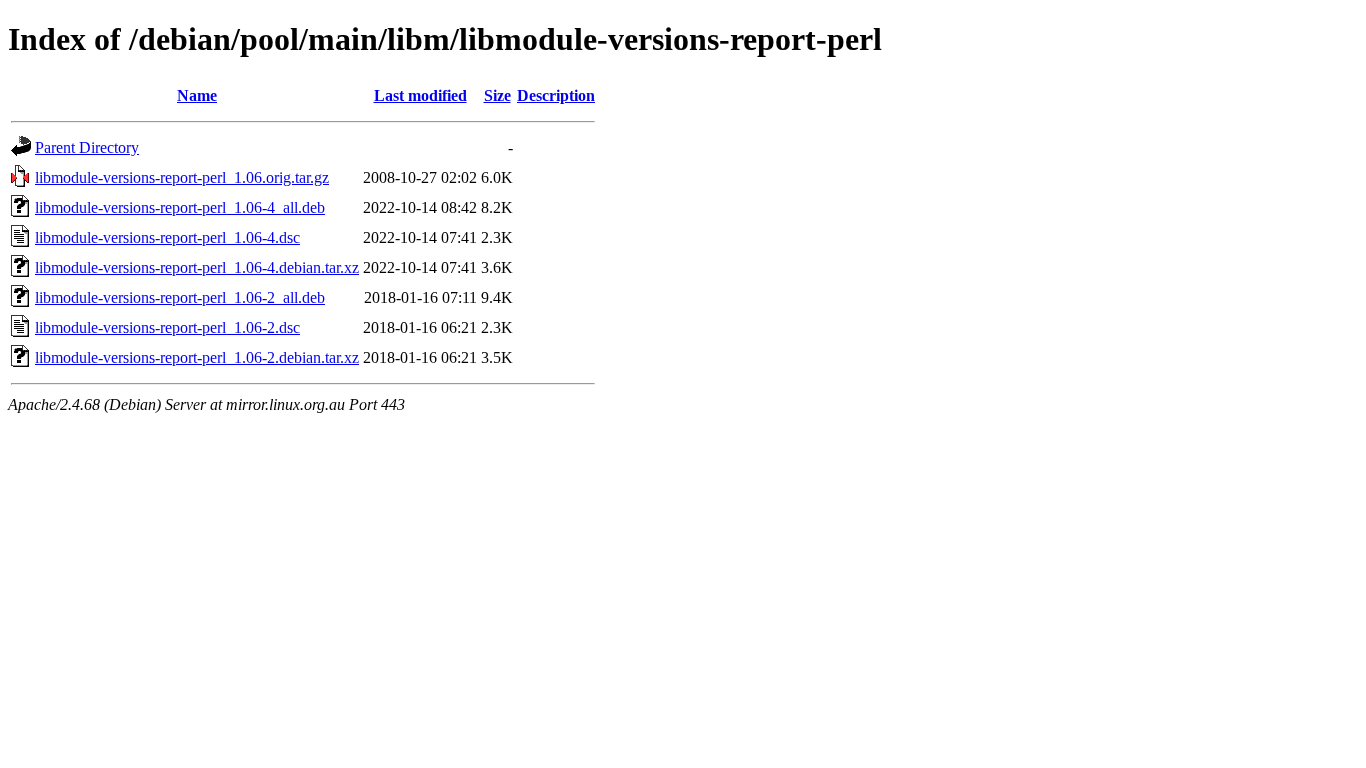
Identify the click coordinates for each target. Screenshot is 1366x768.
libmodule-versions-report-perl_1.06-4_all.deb (180, 207)
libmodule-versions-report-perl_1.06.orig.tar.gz (182, 177)
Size (497, 95)
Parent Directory (87, 147)
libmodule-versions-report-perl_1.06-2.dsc (167, 327)
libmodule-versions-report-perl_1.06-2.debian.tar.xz (197, 357)
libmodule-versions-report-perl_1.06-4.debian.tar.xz (197, 267)
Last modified (420, 95)
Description (556, 95)
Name (197, 95)
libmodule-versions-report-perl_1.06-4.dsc (167, 237)
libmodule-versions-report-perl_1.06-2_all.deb (180, 297)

□ □ □ □ □

> INSTRUCTIONS FOR THE TASK
Reply by stating only how many lines in the listing hold the word "debian".

> OUTPUT FOR THIS EXERCISE
2